__Directions__:
Pick out and copy every line below that has the word "February".

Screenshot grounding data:
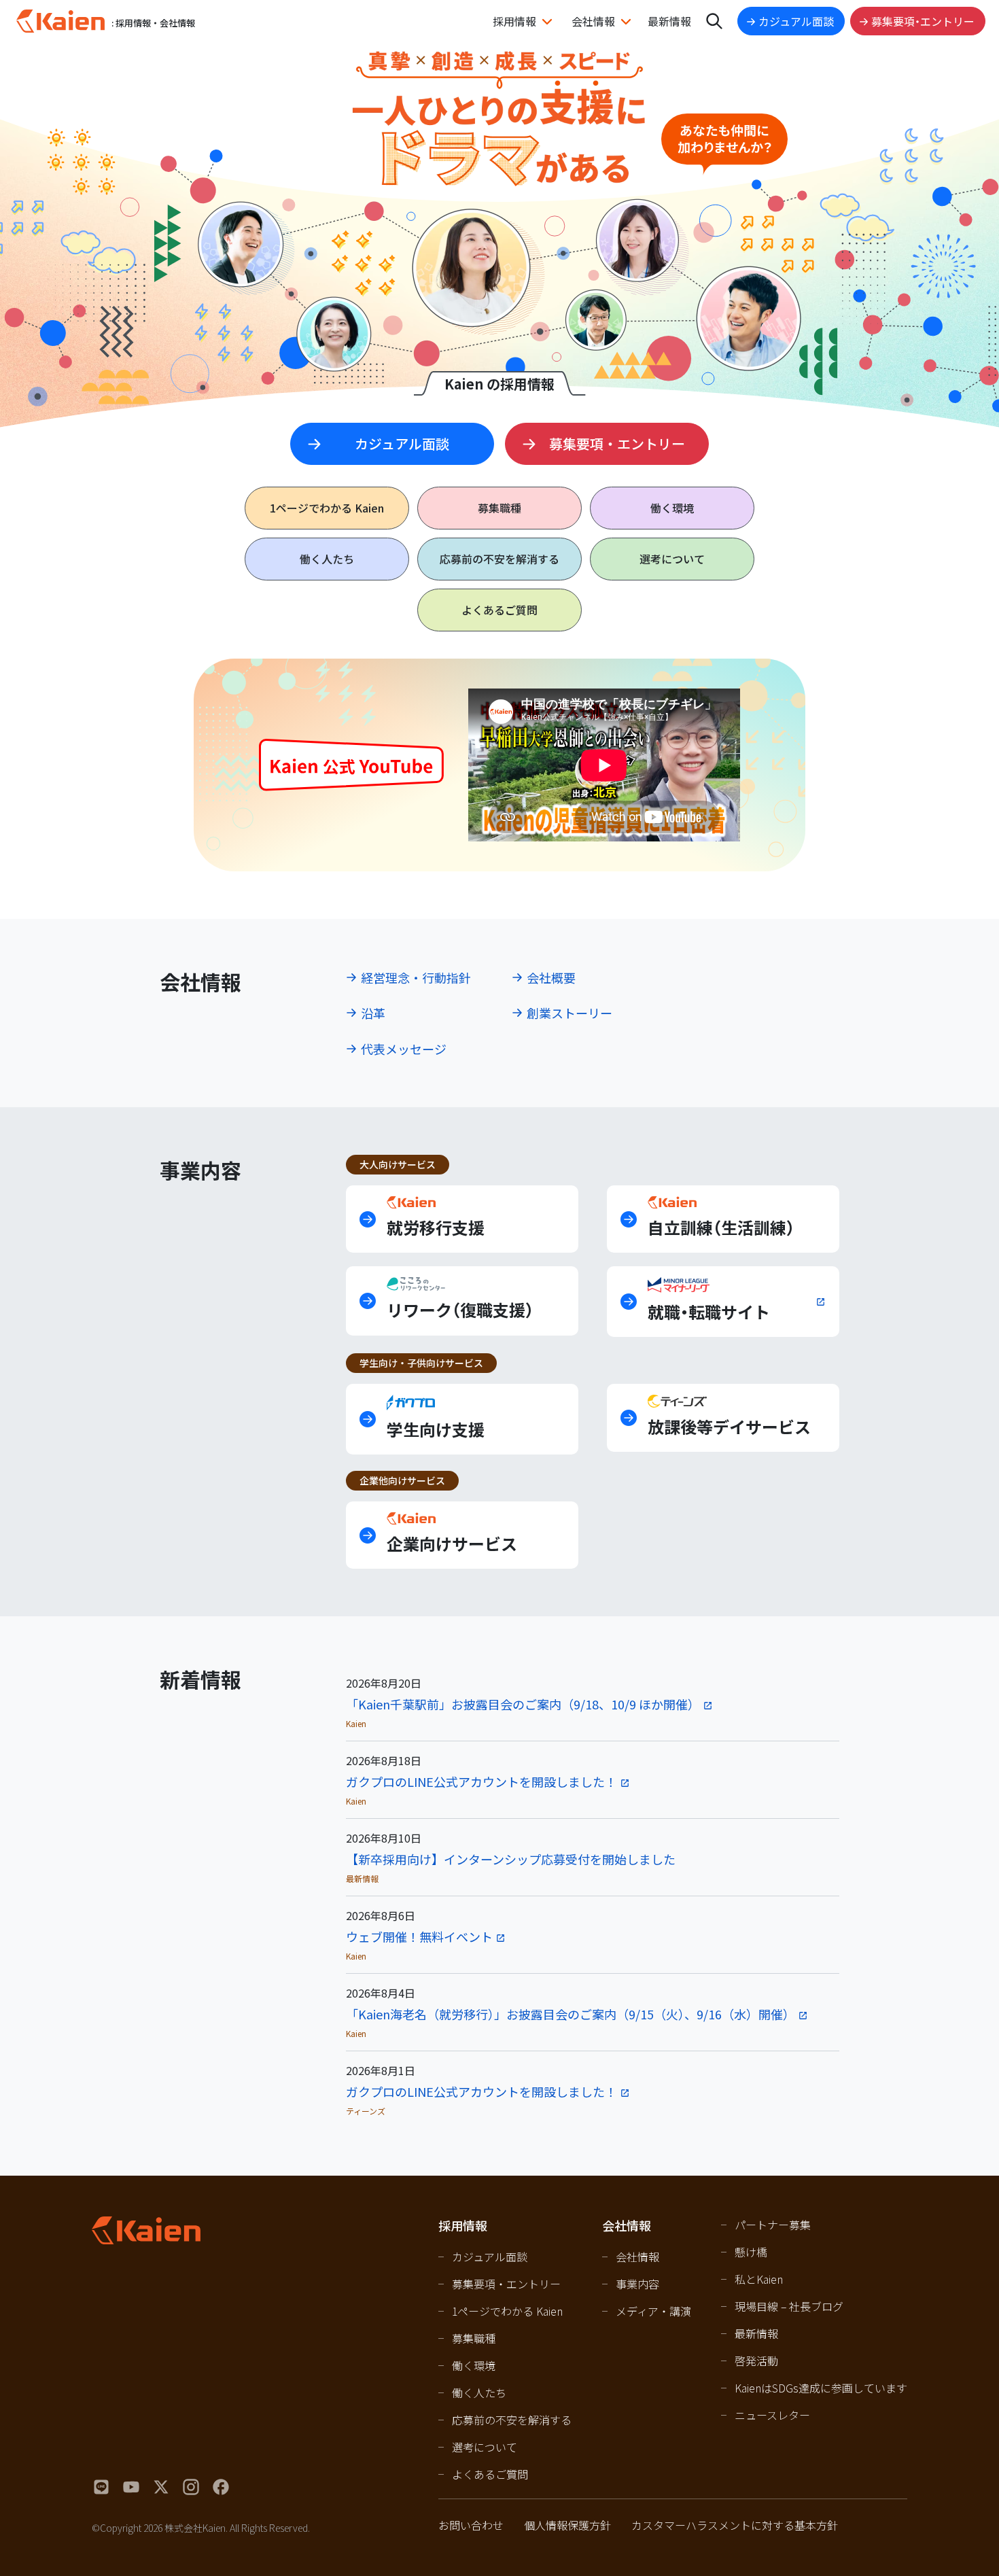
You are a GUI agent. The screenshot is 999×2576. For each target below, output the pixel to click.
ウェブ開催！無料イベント (419, 1936)
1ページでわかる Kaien (507, 2311)
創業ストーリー (569, 1013)
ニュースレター (772, 2415)
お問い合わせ (471, 2525)
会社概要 (551, 977)
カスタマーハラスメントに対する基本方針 (734, 2525)
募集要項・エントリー (923, 21)
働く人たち (327, 559)
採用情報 (514, 21)
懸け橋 (751, 2252)
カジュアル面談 (796, 21)
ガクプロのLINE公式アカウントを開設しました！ (481, 1781)
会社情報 (593, 21)
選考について (672, 559)
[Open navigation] (714, 21)
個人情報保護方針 (567, 2525)
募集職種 (499, 508)
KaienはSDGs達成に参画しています (821, 2388)
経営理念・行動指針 (416, 977)
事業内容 (637, 2284)
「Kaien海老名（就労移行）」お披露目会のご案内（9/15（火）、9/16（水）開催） (570, 2014)
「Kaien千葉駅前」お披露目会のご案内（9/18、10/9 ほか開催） (523, 1704)
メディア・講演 (653, 2311)
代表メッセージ (403, 1049)
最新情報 (669, 21)
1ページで (327, 508)
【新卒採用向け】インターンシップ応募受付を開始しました (511, 1859)
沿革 (373, 1013)
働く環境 (672, 508)
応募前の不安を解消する (499, 559)
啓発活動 (756, 2360)
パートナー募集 (773, 2224)
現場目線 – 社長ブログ (789, 2306)
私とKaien (759, 2279)
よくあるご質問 (499, 610)
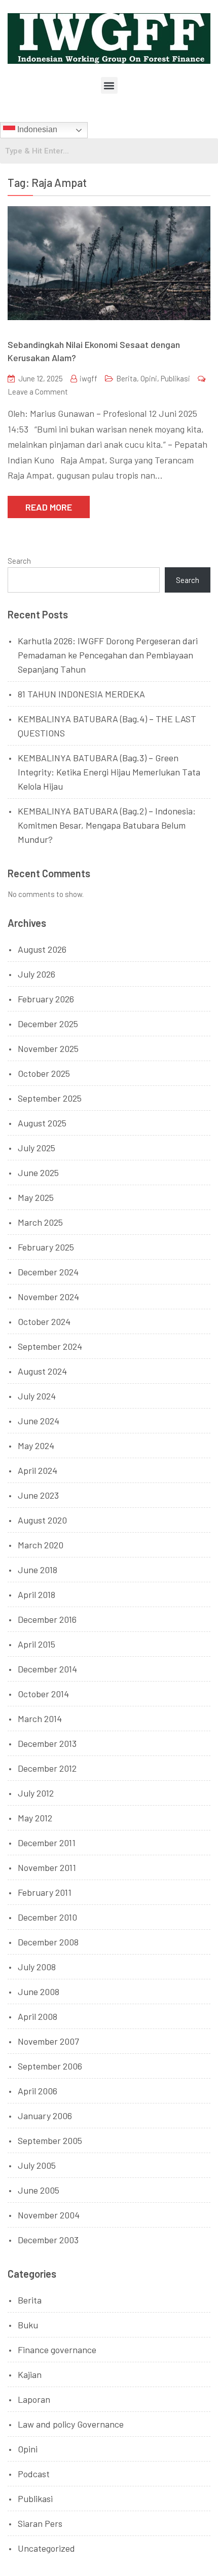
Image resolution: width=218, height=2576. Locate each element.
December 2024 (48, 1271)
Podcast (34, 2473)
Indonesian (36, 129)
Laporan (34, 2399)
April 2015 (36, 1644)
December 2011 (47, 1842)
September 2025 (50, 1098)
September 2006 (50, 2066)
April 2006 (37, 2090)
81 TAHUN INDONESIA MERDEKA (81, 693)
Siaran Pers (40, 2523)
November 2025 (48, 1048)
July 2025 (36, 1147)
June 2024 (38, 1420)
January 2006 (45, 2115)
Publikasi (175, 378)
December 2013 (47, 1743)
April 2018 (36, 1594)
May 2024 (36, 1445)
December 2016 (47, 1619)
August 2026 (42, 949)
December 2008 (48, 1941)
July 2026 (36, 974)
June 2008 (38, 1991)
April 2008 (37, 2016)
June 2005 (38, 2190)
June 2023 (38, 1495)
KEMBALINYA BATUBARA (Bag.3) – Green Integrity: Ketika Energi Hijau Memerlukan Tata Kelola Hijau (109, 772)
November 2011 (47, 1867)
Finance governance (57, 2349)
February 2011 (44, 1892)
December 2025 (48, 1023)
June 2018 (37, 1569)
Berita (126, 378)
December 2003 (48, 2239)
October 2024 (44, 1321)
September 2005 (50, 2140)
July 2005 (37, 2165)
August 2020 (42, 1520)
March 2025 (40, 1222)
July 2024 (37, 1395)
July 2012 (36, 1793)
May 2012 (35, 1817)
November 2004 (49, 2214)
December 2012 (47, 1768)
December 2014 (47, 1668)
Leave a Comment (38, 391)
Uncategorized (46, 2548)
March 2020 (40, 1544)
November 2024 (48, 1296)
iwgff (88, 378)
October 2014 (43, 1693)
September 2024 (50, 1346)
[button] (109, 85)
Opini (148, 378)
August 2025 (42, 1122)
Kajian (30, 2374)
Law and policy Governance (71, 2424)
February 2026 (46, 998)
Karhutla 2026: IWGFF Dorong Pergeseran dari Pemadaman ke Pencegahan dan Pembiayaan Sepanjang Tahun (108, 655)
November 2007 (48, 2041)
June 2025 (38, 1172)
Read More (48, 507)
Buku (28, 2324)
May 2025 (36, 1197)
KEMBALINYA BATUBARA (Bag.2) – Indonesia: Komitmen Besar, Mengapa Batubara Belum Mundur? (107, 825)
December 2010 (47, 1917)
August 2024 (42, 1371)
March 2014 (40, 1718)
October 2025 (44, 1073)
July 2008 (37, 1966)
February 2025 (46, 1247)
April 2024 (37, 1470)
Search (19, 560)
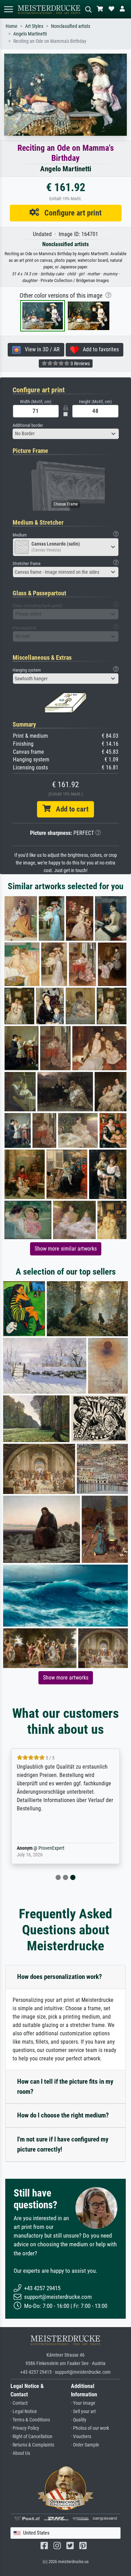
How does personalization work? (59, 1977)
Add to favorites (99, 349)
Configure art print (70, 212)
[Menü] (8, 9)
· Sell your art (83, 2411)
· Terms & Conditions (30, 2420)
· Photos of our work (90, 2428)
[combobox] (66, 434)
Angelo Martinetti (30, 34)
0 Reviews (80, 363)
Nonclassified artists (70, 26)
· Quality (78, 2420)
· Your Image (83, 2403)
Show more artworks (65, 1677)
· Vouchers (81, 2437)
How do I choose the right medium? (63, 2115)
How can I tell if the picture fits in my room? (65, 2086)
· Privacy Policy (24, 2428)
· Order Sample (85, 2445)
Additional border (28, 425)
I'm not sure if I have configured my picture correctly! (62, 2144)
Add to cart (69, 809)
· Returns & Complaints (32, 2445)
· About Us (20, 2453)
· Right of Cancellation (31, 2437)
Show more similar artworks (66, 1248)
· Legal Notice (23, 2411)
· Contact (19, 2403)
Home (11, 26)
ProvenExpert (51, 1848)
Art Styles (34, 26)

__Output of the task__:
February 2011 (44, 1892)
February 2026 (46, 998)
February 2025 (46, 1247)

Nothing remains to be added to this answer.